3. Reklamasi dan Revegetasi. Reklamasi merupakan kegiatan yang dilakukan untuk
memperbaiki lahan pasca penambangan, yang kemudian dilanjutkan dengan kegiatan
revegetasi. Revegetasi sendiri bertujuan untuk memulihkan kondisi fisik, kimia dan
biologis tanah tersebut. Minimal usaha dalam pemperbaiki lahan pasca penambangan
adalah menutup lubang kembali atau mengembalikan lahan seperti semula
4. Memberikan sanksi yang tegas terhadap penambang illegal yang tidak memiliki izin
5. Membuka lahan pekerjaan yang baru sehingga masyarakat tidak hanya bertumpu pada
sector pertambangan, sehingga apabila aktivitas pertambangan mengalami
kemerosotan, ekonomi di Bangka Belitung tidak ikut merosot.

BAB III
PENUTUP

A. Kesimpulan
Seluruh kegiatan pertambangan tidak ada yang berdampak positif terhadap

lingkungan bahkan dapat dikatakan sangat merusak lingkungan alam. Begitu juga

yang terjadi di Kepulauan Bangka Belitung. Penambangan timah yang dilakukan

secara terus menerus yang telah menyebabkan kerusakan lingkungan sudah sangat

parah. Kerusakan itu juga sudah terlihat bahkan dirasakan oleh masyarakat

setempat.Masalah yang muncul menjadi cerminan bahwa lemahnya sistim Pemerintah

dalam memenuhi kesejahteraan masyarakat di daerah Bangka Belitung. Pengawasan

dan rehabilitasi lingkungan harus dioptimalkan. Langkah ini harus mendapatkan

dukungan dari berbagai pihak yang terkait dan yang memiliki keinginan untuk

menuju keadaan yang lebih baik. Semua butuh kerjasama antar masyarakat dan

pemerintah untuk menanggulangi hal tersebut. selama ini yang menjadi masalah

utama dalam setiap kerusakan adalah kesadaran manusia untuk menjaga lingkungan.
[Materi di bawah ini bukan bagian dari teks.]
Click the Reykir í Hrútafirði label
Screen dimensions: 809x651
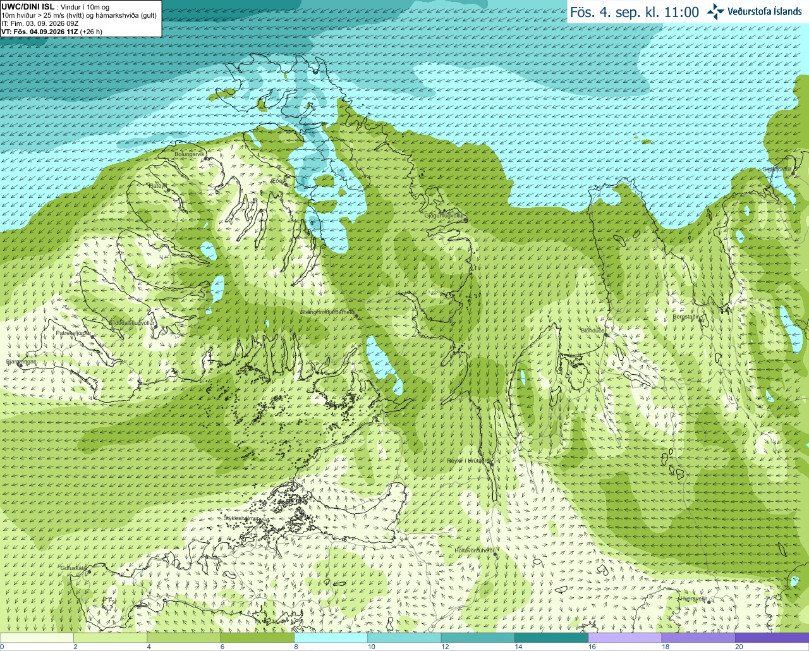click(468, 461)
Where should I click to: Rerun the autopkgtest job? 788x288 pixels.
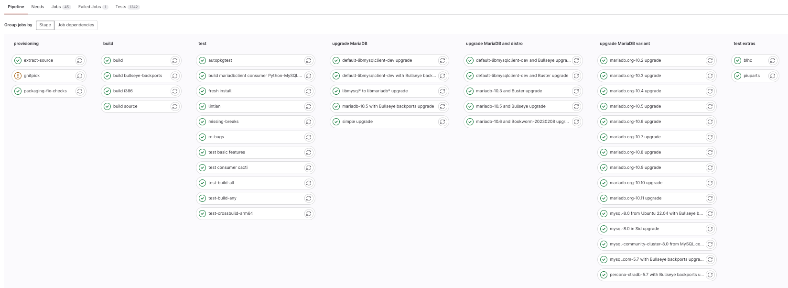click(x=309, y=60)
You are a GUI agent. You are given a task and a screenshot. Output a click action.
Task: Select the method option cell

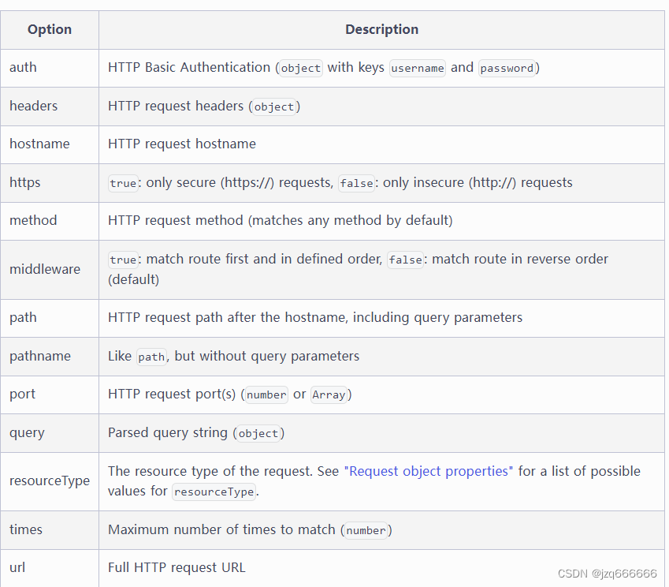[50, 221]
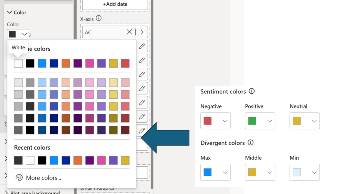Click the topmost pencil edit icon
Screen dimensions: 345x194
coord(142,46)
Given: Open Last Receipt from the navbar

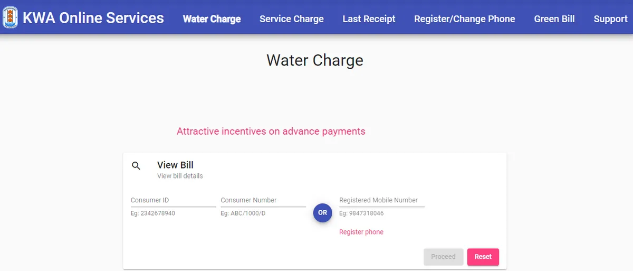Looking at the screenshot, I should pyautogui.click(x=369, y=19).
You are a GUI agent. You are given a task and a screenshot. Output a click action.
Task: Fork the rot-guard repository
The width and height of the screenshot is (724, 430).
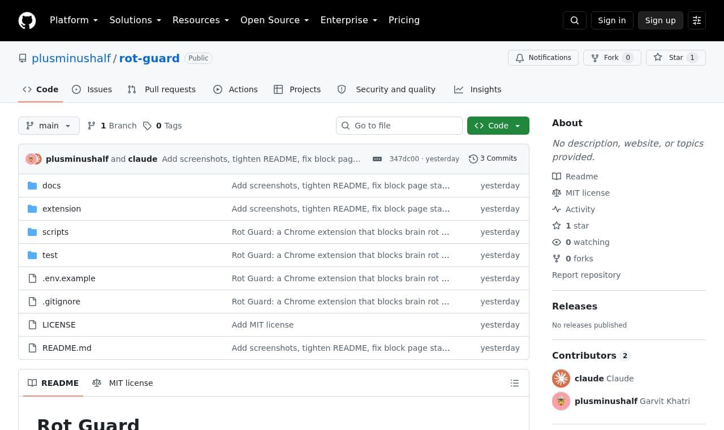click(611, 58)
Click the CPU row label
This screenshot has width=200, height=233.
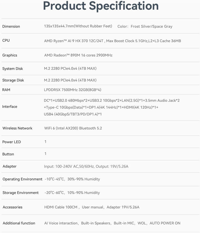click(x=6, y=41)
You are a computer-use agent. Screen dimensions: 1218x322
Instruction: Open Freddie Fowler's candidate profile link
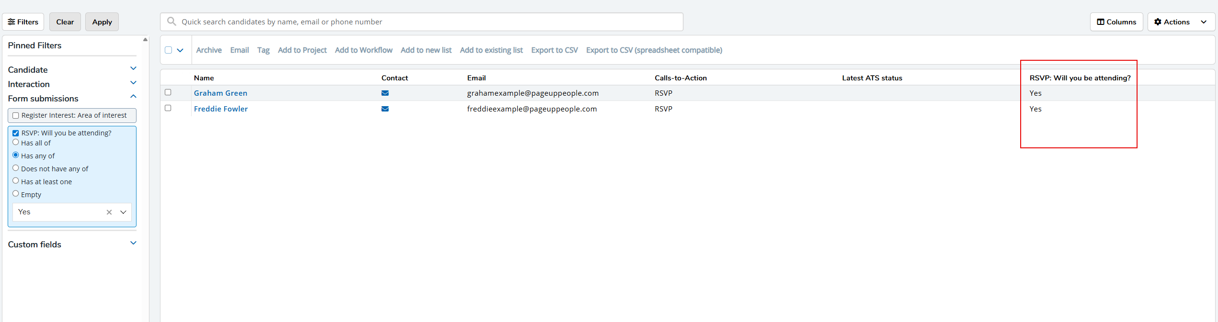(221, 109)
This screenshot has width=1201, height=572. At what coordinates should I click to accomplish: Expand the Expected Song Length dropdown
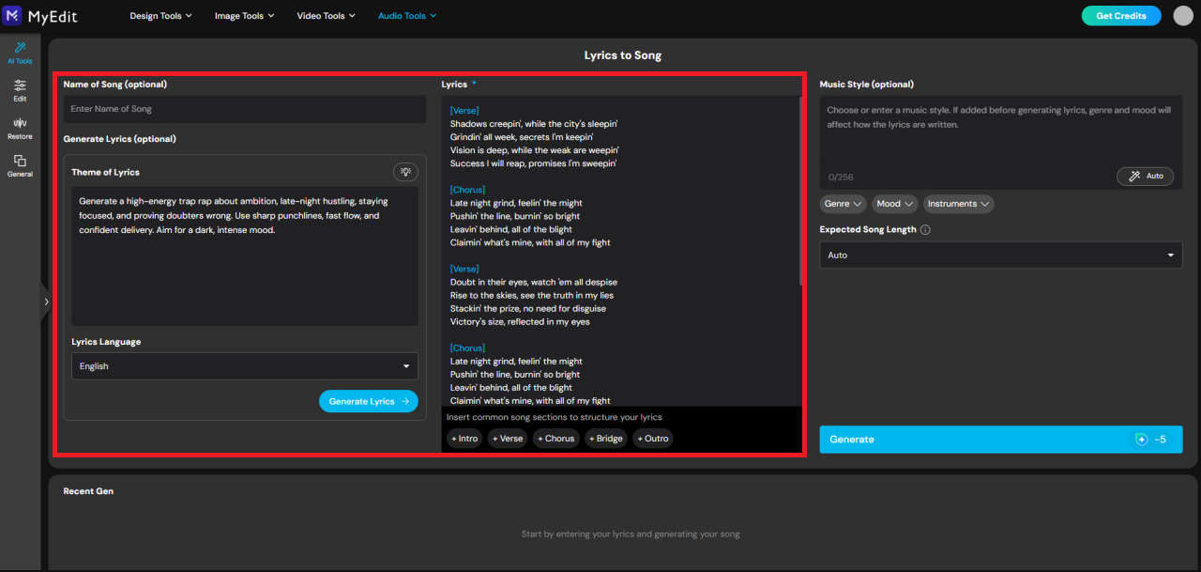point(1000,255)
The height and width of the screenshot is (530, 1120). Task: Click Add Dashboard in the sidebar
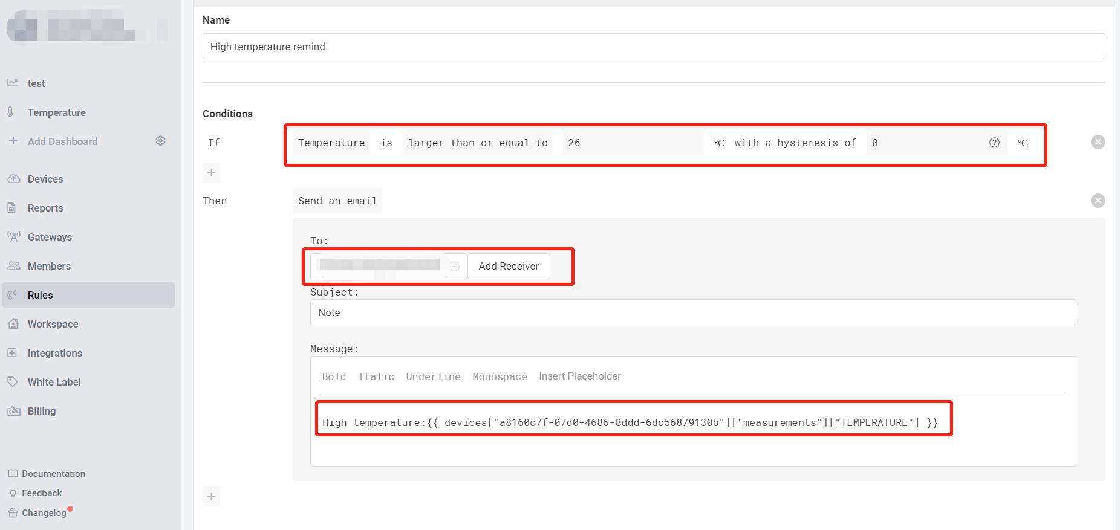pyautogui.click(x=62, y=141)

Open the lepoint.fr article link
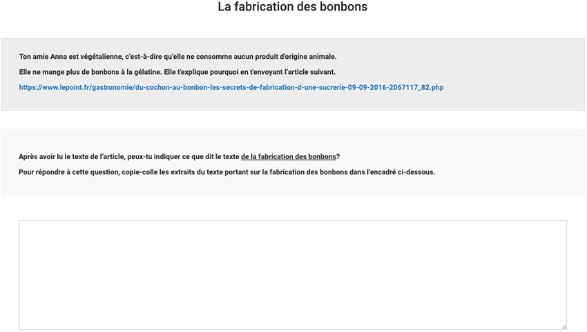(x=231, y=87)
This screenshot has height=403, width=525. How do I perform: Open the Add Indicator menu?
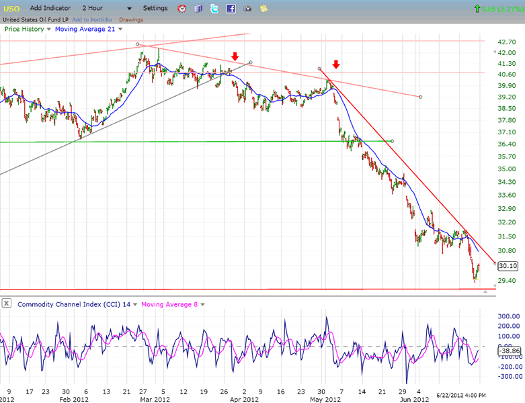point(50,8)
Untuk menumbuhkan kesadaran dan kepedulian masyarakat terhadap lingkungan

tidaklah mudah.
B. Saran
Seharusnya Pemerintah menegakkan hukum dengan adil dan tegas, melakukan
razia bahkan pendataan kepada para penambang timah dan tidak membiarkan mereka
secara bebas untuk mengeksploitasikan timah. Membiarkan PT Timah menjadi satu-
satunya perusahaan dengan wewenang yang resmi untuk melakukan kegiatan
penambangan agar tidak semakin maraknya kegiatan penambangan timah secara
illegal. Pengawasan dan rehabilitasi lingkungan harus dioptimalkan. Jika tidak ada
ketegasan dari Pemerintah,Kepulauan Bangka Belitung, hanya tinggal menunggu
detik-detik untuk menuju kehancuran ekosistem.